:: Kutipan Teks ::

Nama Kebumen konon berasal dari kabumian yang berarti sebagai tempat
tinggal Kyai Bumi setelah dijadikan daerah pelarian Pangeran
Bumidirja atau Pangeran Mangkubumi dari Mataram pada 26 Juni 1677,
saat berkuasanya Sunan Amangkurat I. Sebelumnya, daerah ini sempat
tercatat dalam peta sejarah nasional sebagai salah satu tonggak
patriotik dalam penyerbuan prajurit Mataram di zaman Sultan Agung ke
benteng pertahanan Belanda di Batavia. Saat itu Kebumen masih bernama
Panjer.
Salah seorang cicit Pangeran Senopati yaitu Bagus Bodronolo yang
dilahirkan di desa Karanglo, Panjer, atas permintaan Ki Suwarno,
utusan Mataram yang bertugas sebagai petugas pengadaan logistik,
berhasil mengumpulkan bahan pangan dari rakyat di daerah ini dengan
jalan membeli. Keberhasilan membuat lumbung padi yang besar artinya
bagi prajurit Mataram, sebagai penghargaan Sultan Agung, Ki Suwarno
kemudian diangkat menjadi Bupati Panjer, sedangkan Bagus Bodronolo
ikut dikirim ke Batavia sebagai prajurit pengawal pangan.

:::

**Ketentuan Soal**
Sambung teks tentang asal-usul nama Kebumen di atas, dimulai tepat sesudah kalimat terakhirnya.

:: Entri yang Diberikan ::

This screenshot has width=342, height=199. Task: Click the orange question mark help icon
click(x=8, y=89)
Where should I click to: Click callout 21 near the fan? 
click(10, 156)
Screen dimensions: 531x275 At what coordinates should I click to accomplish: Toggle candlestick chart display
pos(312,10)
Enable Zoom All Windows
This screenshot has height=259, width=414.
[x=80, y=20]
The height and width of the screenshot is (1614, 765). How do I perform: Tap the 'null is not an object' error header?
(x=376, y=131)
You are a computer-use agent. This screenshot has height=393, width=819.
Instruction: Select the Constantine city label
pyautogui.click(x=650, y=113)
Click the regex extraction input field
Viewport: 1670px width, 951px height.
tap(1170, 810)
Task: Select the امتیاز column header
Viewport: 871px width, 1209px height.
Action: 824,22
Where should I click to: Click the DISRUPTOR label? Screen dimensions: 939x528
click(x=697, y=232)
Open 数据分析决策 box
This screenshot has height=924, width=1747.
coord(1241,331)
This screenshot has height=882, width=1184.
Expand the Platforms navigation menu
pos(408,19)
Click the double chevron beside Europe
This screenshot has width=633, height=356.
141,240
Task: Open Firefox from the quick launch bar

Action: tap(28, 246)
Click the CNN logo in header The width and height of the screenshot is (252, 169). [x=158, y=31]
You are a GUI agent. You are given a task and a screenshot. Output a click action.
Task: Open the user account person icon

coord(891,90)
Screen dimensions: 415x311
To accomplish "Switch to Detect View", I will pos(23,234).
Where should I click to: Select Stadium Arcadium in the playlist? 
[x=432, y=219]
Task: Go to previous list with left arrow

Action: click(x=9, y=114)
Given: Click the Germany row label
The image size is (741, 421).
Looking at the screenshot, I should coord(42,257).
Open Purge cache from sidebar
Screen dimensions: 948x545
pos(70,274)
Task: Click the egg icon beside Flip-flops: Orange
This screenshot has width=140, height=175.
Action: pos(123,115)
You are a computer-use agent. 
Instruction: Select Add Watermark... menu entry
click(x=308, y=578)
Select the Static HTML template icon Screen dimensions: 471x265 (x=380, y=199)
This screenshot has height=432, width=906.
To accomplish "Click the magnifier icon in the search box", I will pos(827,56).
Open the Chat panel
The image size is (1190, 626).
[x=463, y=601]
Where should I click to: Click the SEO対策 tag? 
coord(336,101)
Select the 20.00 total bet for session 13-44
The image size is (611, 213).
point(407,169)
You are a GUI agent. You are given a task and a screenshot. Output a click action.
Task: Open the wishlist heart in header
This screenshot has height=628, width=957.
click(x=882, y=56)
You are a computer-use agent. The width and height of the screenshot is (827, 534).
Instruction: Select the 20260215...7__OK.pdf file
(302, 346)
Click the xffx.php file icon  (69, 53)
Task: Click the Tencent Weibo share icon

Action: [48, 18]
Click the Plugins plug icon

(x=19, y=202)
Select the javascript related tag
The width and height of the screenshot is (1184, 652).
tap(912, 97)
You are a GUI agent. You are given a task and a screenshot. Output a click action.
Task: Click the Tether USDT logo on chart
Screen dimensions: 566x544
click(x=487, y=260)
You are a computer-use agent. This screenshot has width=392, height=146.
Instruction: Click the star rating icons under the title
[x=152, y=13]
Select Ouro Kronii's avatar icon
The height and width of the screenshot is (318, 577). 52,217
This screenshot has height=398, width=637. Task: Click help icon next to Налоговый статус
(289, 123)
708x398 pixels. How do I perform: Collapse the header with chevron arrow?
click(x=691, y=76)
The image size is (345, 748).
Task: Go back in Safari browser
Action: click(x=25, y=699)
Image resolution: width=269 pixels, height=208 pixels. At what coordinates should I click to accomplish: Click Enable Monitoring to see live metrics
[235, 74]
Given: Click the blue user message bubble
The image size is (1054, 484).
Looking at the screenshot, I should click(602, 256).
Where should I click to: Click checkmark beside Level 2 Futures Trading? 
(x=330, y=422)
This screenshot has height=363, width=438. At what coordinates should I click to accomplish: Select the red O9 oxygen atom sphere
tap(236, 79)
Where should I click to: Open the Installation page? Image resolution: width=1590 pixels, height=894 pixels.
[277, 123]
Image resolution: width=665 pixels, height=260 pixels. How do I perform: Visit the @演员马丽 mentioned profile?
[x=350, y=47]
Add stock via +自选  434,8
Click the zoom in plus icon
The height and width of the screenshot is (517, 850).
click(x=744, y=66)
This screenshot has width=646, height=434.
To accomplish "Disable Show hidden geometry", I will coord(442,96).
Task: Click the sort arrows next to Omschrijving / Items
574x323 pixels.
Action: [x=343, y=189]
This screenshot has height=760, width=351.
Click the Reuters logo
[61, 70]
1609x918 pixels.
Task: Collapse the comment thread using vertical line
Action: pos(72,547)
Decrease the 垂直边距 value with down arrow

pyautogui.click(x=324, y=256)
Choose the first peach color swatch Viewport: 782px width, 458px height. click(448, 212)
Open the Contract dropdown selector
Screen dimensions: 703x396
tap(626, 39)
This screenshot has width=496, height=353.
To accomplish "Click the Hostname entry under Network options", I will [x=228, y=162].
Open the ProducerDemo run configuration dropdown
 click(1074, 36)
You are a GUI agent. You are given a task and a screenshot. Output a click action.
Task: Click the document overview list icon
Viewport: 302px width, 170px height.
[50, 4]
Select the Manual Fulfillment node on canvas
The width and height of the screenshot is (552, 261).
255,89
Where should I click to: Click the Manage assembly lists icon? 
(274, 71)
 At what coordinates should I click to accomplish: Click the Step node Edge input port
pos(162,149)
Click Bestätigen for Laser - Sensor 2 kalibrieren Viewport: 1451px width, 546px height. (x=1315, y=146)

:::

**Jawaban Tugas**
napak tilas sejarah KEBUMEN
Angkatan Oemat Islam (AOI) itu suatu gerakan Islam modern yang -meski cenderung revivalis- namun punya potensi besar untuk berkembang dan bersejajar dengan gerakan modern seperti NU maupun Muhammadiyah. Hanya saja, gerakan AOI terlanjur abortif, dalam istilah (alm) Kuntowijoyo, gerakan yang mati muda sebelum gejala-gejala dan tanda-tandanya sempat terucapkan. Namun yang jelas, AOI tidak bisa dilepaskan dari Pesantren al-Kahfi Somolangu. Kebetulan saya kenal baik dengan sebagian keluarga inti Somolangu, ditambah dengan paparan pak Kuntowijoyo (Kuntowijoyo, 1991, Paradigma Islam, Bandung : Mizan) yang aslinya dipaparkan dalam Seminar Sedjarah II tahun 1970, maka kita bisa memperoleh gambaran bagaimana AOI dan Somolangu ini sebenarnya.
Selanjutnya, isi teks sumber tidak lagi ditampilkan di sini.